Le juge Marquevich a déjà été accusé à plusieurs reprises d’avoir commis des irrégularités dans le cadre de différentes instructions. Le procureur argentin Rita Molina a ainsi rappelé mercredi dans une interview accordée à Radio Mitre qu’elle enquêtait sur la disparition d’une importante somme d’argent dans le tribunal de San Isidro et que le magistrat Marquevich allait bientôt devoir répondre à ses questions. Elle a également estimé qu’il avait mal agi dans l’affaire Herrera de Noble et que sa conduite serait jugée par ses supérieurs hiérarchiques.

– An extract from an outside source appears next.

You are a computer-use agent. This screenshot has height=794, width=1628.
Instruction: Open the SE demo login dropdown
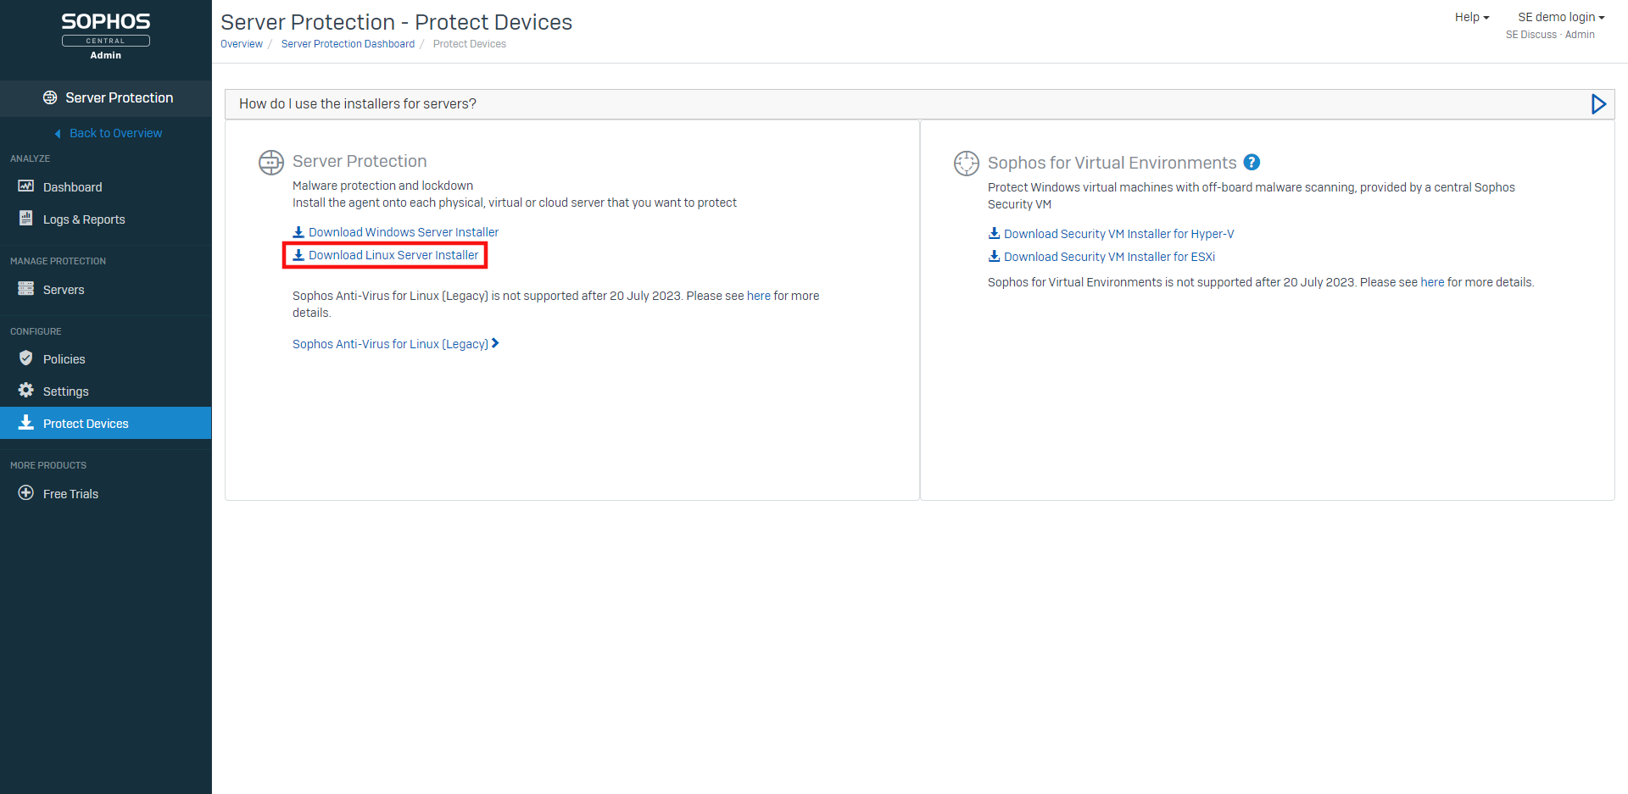(x=1560, y=17)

Dans l’immédiat, la justice argentine va devoir tenter de tirer au clair cette confuse affaire d’adoption. Elle essaiera une nouvelle fois de convaincre Felipe et Marcela de se soumettre à des tests ADN. Ils s’y sont jusque-là toujours opposés, arguant notamment du risque de troubles psychologiques que les résultats pourraient provoquer. Pourtant, rappelle Alcira Ríos, avocate de l’Association des Grands-mères de la place de Mai dans une interview accordée au quotidien Página 12, «il n’y a pas d’autre solution». Elle insiste sur la nécessité pour eux de savoir qui ils sont et sur le fait que de nombreuses personnes attendent depuis beaucoup trop longtemps de connaître la vérité. «La grand-mère Amelia est morte voilà un mois sans savoir si Marcela était la petite-fille qu’elle cherchait», explique Alcira Ríos. Et il est donc grand temps, selon elle, de lever toutes les zones d’ombres dans cette affaire.